# Planted Vivs for Tarantulas



## hydrophyte (Jun 5, 2009)

*Planted Vivs for Tarantulas*

I really want to try to make a couple more viv setups for tarantulas. One could combine plants and T's in some really cool ways for habitat representation. 

I will try to explain a couple of ideas that I have in mind. In the meantime, here's a quick new shot for my _Avicularia metallica_ viv. I really like this viv a lot. I spend a couple of minutes every day staring into there. She is in the shadows, but if you look over on the right you can see the spider's pink toes.


----------



## epiphytes etc. (Nov 22, 2010)

I recently picked up an Avic. versicolor sling, and was planning to more or less copy your viv.


----------



## frogparty (Dec 27, 2007)

I think a Poecilotheria would look absolutely awesome in a tank like that. Any species, but Id choose metallica.

OR for the real scary spider factor Id put in a Stromatopelma calceatum


----------



## kcexotics (Jul 23, 2012)

or an H.mac.... I've been thinking about doing something like this for my B.jacksoni and C.gracilis colony's.


----------



## hydrophyte (Jun 5, 2009)

epiphytes etc. said:


> I recently picked up an Avic. versicolor sling, and was planning to more or less copy your viv.


That sounds fun! Do you have any pictures of the sling?



frogparty said:


> I think a Poecilotheria would look absolutely awesome in a tank like that. Any species, but Id choose metallica.
> 
> OR for the real scary spider factor Id put in a Stromatopelma calceatum


They sure are cool, but I can't have any of those species with the gnarly venom here. We have a beloved small dog and I have heard about pets getting killed by _Poecilotheria_ that got loose.



kcexotics said:


> or an H.mac.... I've been thinking about doing something like this for my B.jacksoni and C.gracilis colony's.


That sounds like fun too. Do those species climb around much?

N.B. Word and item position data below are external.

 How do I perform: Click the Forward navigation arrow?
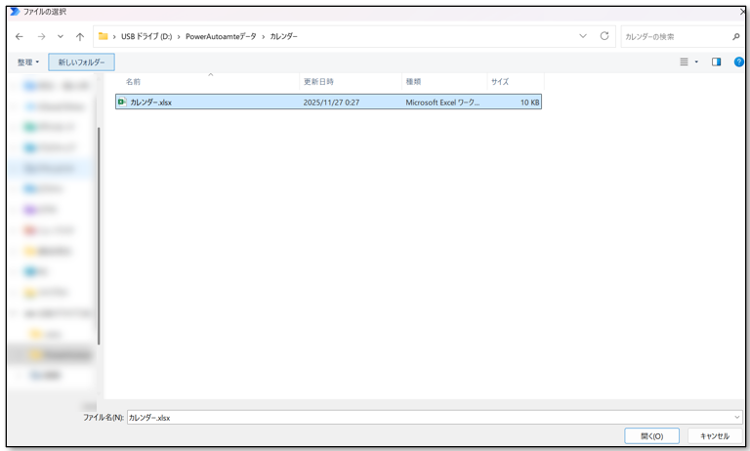click(x=40, y=37)
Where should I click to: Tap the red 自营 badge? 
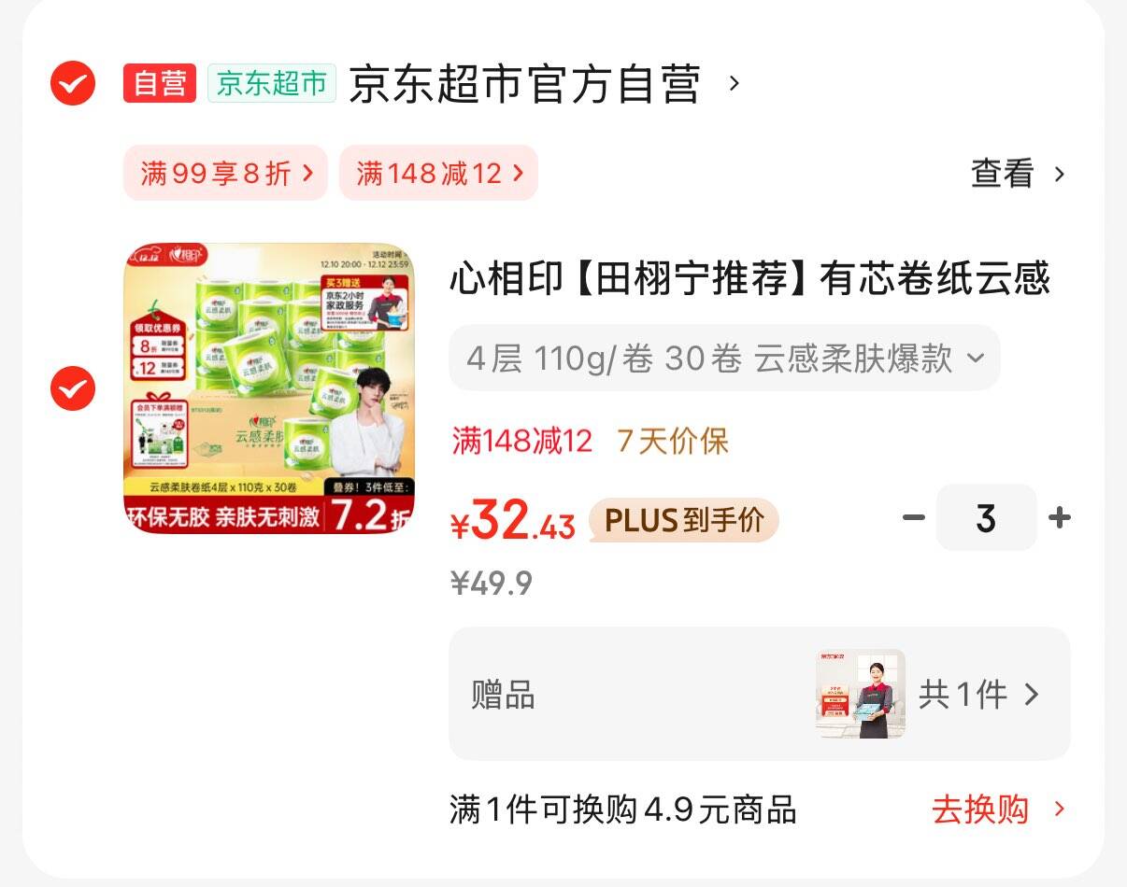coord(160,83)
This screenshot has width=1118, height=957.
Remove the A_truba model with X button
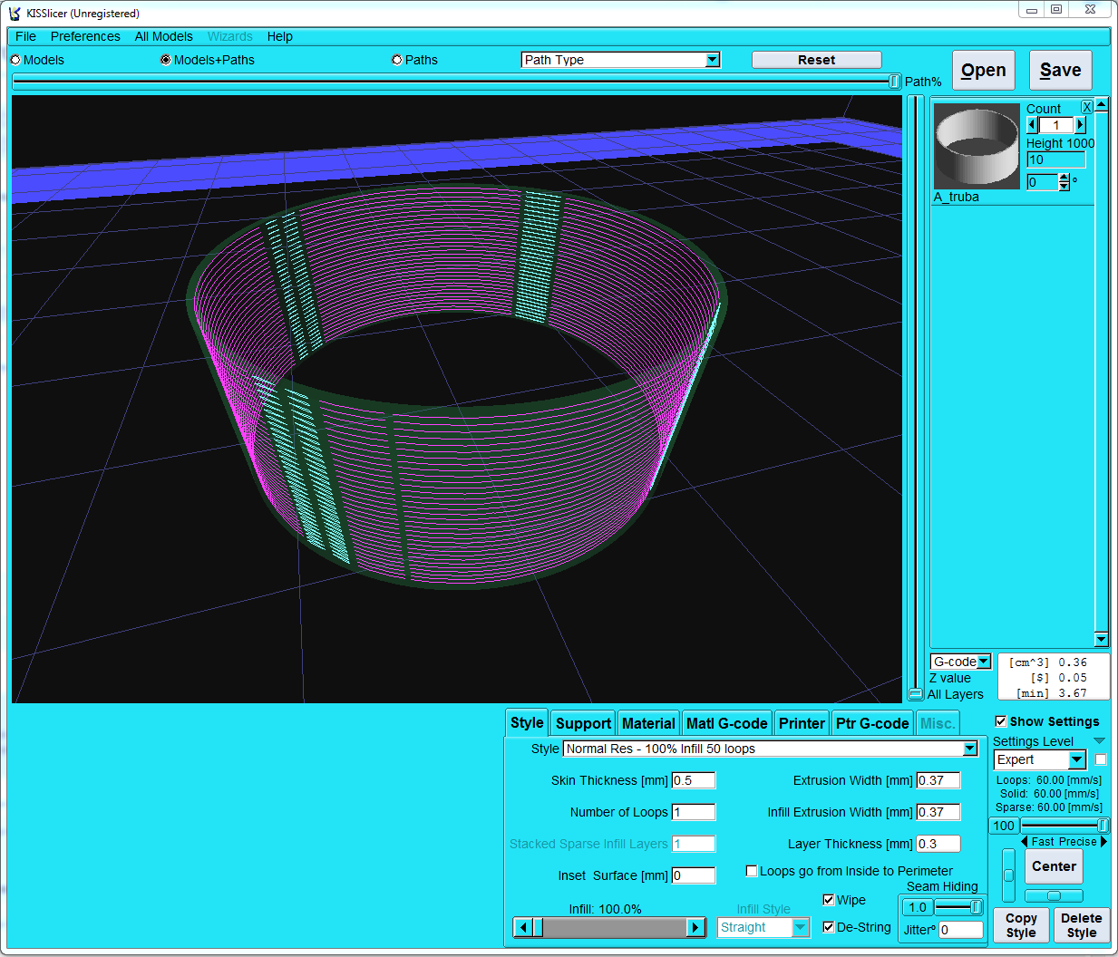pos(1086,107)
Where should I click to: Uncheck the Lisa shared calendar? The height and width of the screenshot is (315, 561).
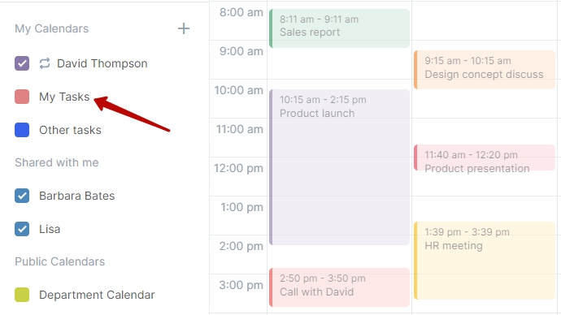coord(22,229)
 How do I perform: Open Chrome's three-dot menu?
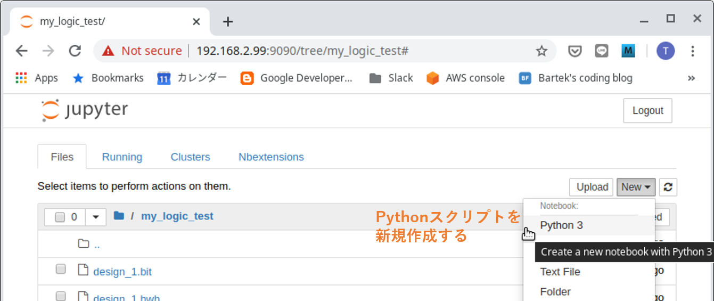(x=693, y=51)
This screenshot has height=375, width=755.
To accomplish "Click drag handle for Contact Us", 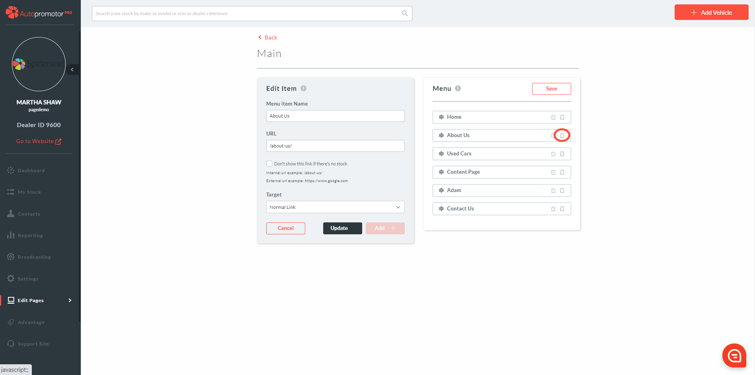I will tap(441, 209).
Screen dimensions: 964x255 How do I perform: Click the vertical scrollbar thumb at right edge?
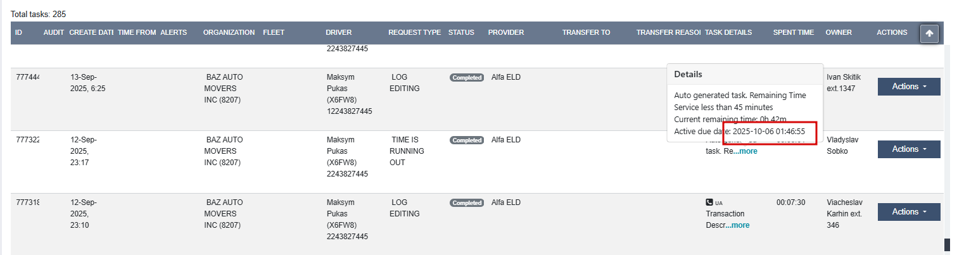coord(948,244)
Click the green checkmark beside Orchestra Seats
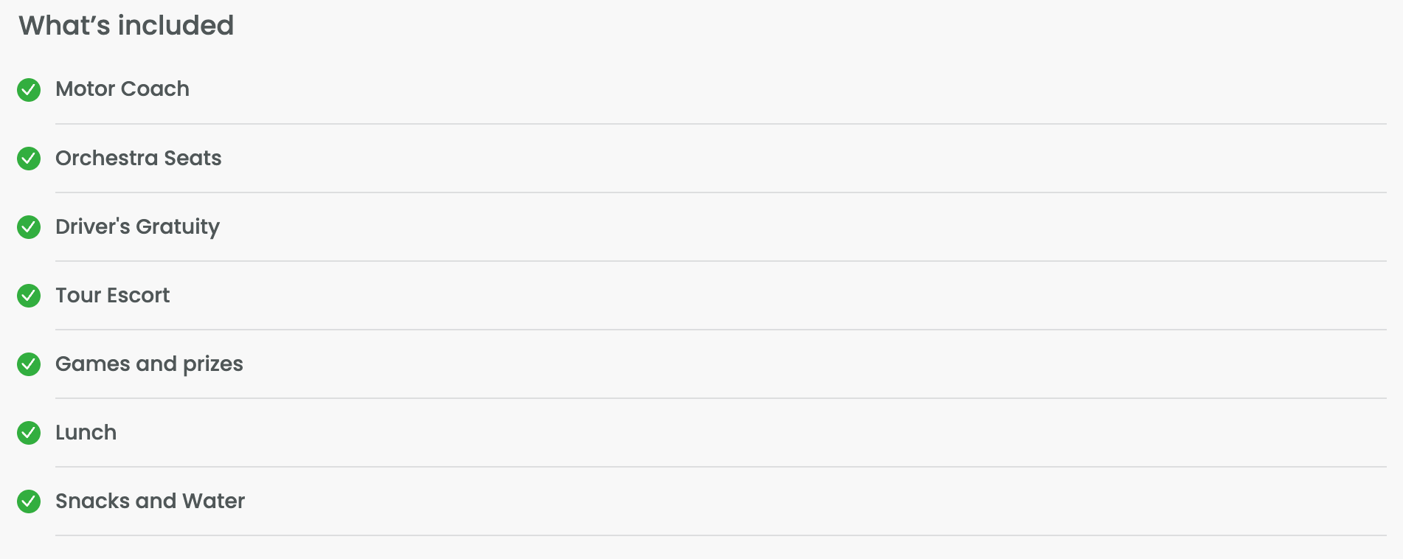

I want to do a setup for my _Tapinauchenius capreus_. This is such a cool spider, but I still just have it in this simple tub setup with a piece of cork and coco. I think that in the wild this species probably lives under loose bark. It likes to web lots of crud together to make tunnels. I have thought that I could make a simple 5G vert for it with a piece of bark (natural cork or resin cast reproduction) as a background planted with a few select orchids and other epiphytes of the kinds that grow on tree trunks. I could put a hole in the bark slab so the spider could hide behind it.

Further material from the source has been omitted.